Saturday, June 11, 2011

The Bees' Needs

I got up close and personal with some bees last weekend and learned that these creatures far are more fascinating than I ever thought.

Andrew and Rania the beekeeper guy + gal at the St. Marks Garden opened up their hives and told us all about their residents. I tasted fresh honey right off the hive and learned all about laying eggs, making queens, impregnating queens, pollen, royal jelly, drones and swarms. Did you know that Queens eat only royal jelly and that drones can 'make' new queens by feeding royal jelly to the eggs?
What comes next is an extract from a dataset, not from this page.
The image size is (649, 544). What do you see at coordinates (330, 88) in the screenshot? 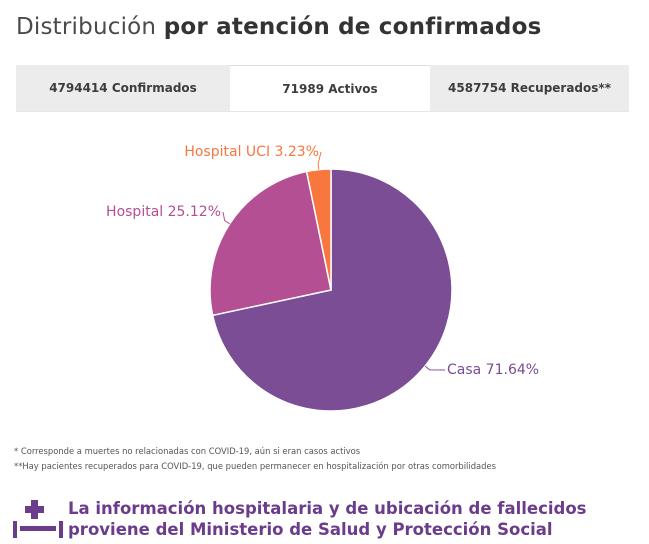
I see `tab-activos: 71989 Activos` at bounding box center [330, 88].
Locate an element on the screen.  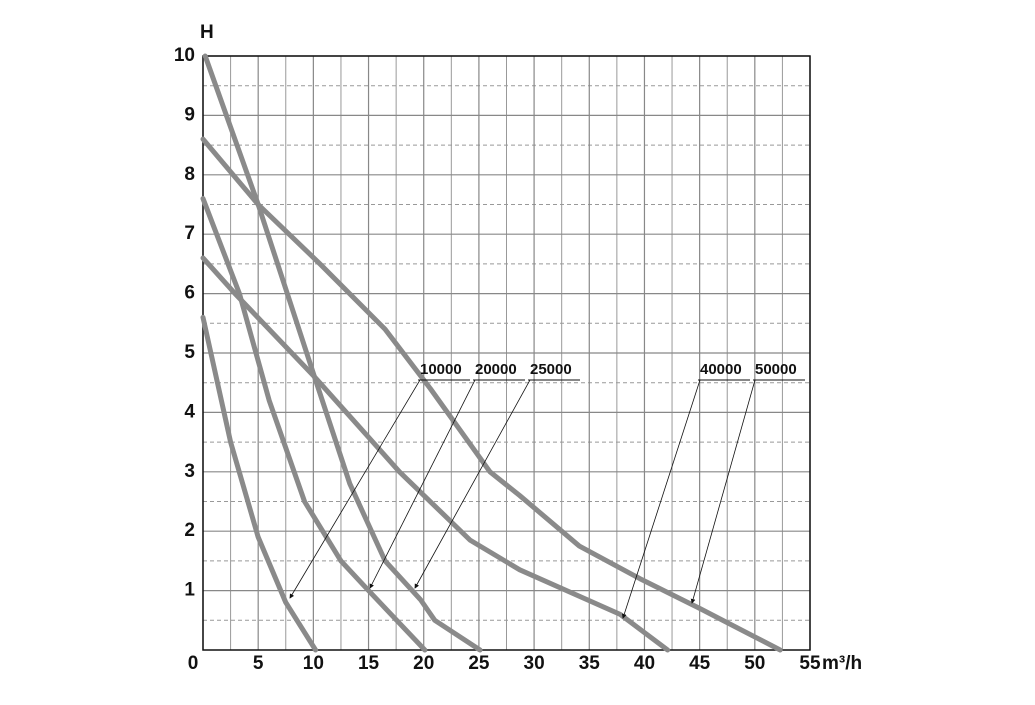
x-tick-label: 30 is located at coordinates (534, 664).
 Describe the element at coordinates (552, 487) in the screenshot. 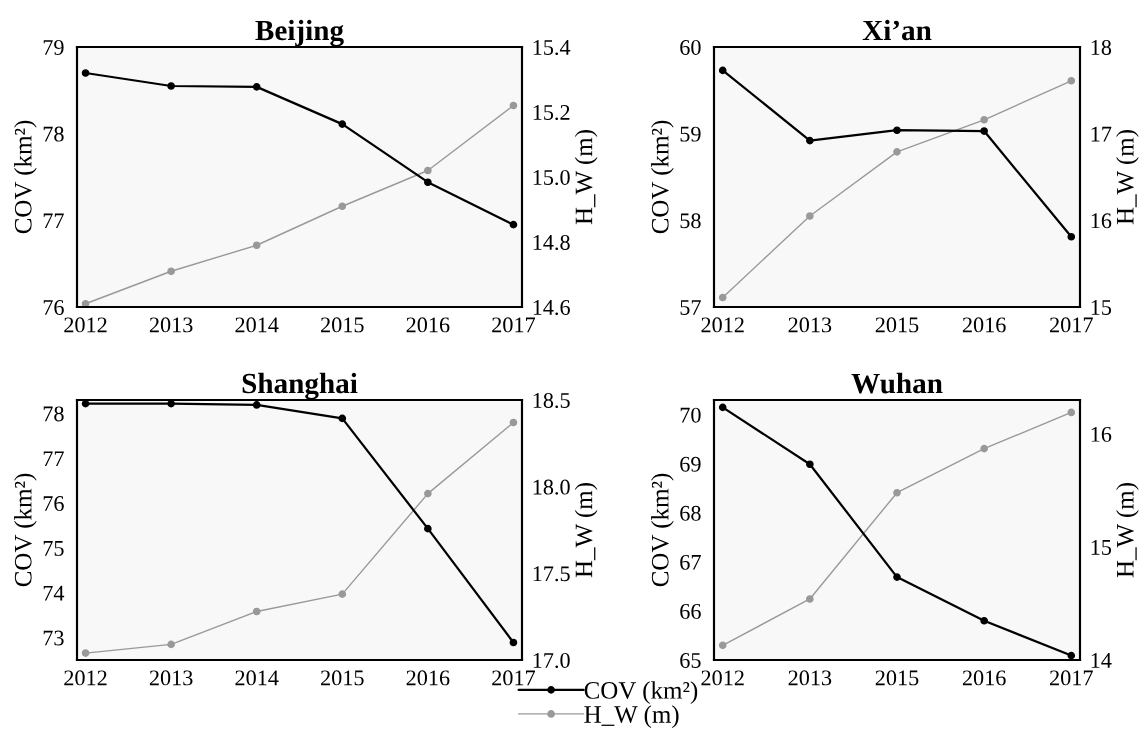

Rania's hive had recently swarmed so there wasn't much activity, but Andrew's was alive and kicking.

Andrew's Hive


Then, just a few days later, I caught an interesting segment on WNYC about a new movie - The Queen of the Sun. The segment featured an interview with the filmmakers to answer the question - "Why Are Honeybees Disappearing?" Like most other agricultural crops, bees have been victimized by the use of pesticides, genetically modified crops, monocultures, and mechanization. One interesting and highly disturbing tidbit from the interview:
Bees eat honey as their food (honey as carbohydrate, pollen as protein). When industrial beekeepers harvest all the honey, what do the bees eat? You guessed it! Corn Syrup. That just may be man's greatest insult to nature. Take the most delicious naturally sweet substance on the planet away from the species who worked so hard to produce it and feed them corn syrup instead.